======== DATA FOR THIS TASK ========
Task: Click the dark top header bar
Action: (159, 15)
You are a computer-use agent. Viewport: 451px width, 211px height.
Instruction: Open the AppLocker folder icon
========
======== DATA FOR THIS TASK ========
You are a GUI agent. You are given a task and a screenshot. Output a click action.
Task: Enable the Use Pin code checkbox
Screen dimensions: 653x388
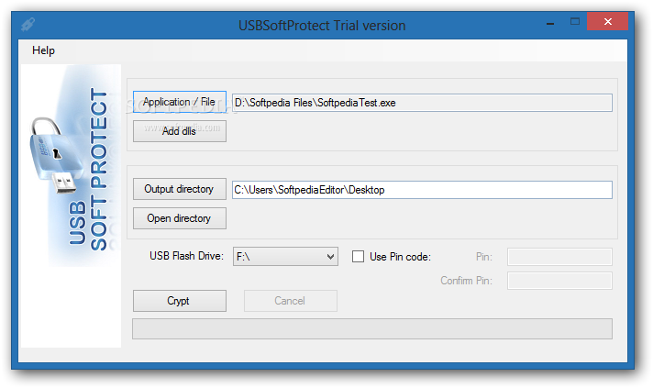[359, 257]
========
§ **EXERCISE DETAILS**
Would you copy out exactly the lines above that start at the one containing "You are a computer-use" and end at the one containing "Instruction: Open the AppLocker folder icon", inclusive?

§ **ANSWER BELOW**
You are a computer-use agent. Viewport: 451px width, 211px height.
Instruction: Open the AppLocker folder icon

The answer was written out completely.